Anyone who’s ever looked the comments section of any YouTube video should be well aware of the fact that the mass of people who troll over that haven of overnight celebrities and freaks on parade are some of the most ruthless and unforgiving mofos you’ll ever come across. Coming from someone who posted his first (and subsequently last) video four years ago for a film class assignment, trust me, it sucks to read that shit.
But then again, I never got “famous” for it and I can go on with my life as Aiden R. instead of some douche who drew a picture of Thom Yorke. Man, I can’t even begin to imagine the kind of therapy I’d have to submit myself to after that.

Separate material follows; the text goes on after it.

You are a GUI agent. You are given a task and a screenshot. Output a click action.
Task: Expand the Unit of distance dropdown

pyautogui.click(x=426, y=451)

These days with Lindsay Lohan’s two-week jail stint trumping the Gulf of Mexico oil spill headlines, you can’t escape from celebrity news even if you tried and even though most days I wish it would all just go away, it’s hard to drive by a trainwreck without gawking like an idiot. Winnebago Man can be very funny even if you’ve never heard of Jack Rebney and, more importantly, it’s pretty interesting to see the E! True Hollywood Storybehind one of the first V-list celebs in a culture where more people are getting their 15 minutes than ever before. You really don’t have to be talented to be famous these days (God, I hate those Kardashians), but it’s always interesting to see and hear how people cope whether they want it or not. Not a groundbreaking documentary by any means, but oddly fascinating and entertaining if you’re cool with all the F-bombs.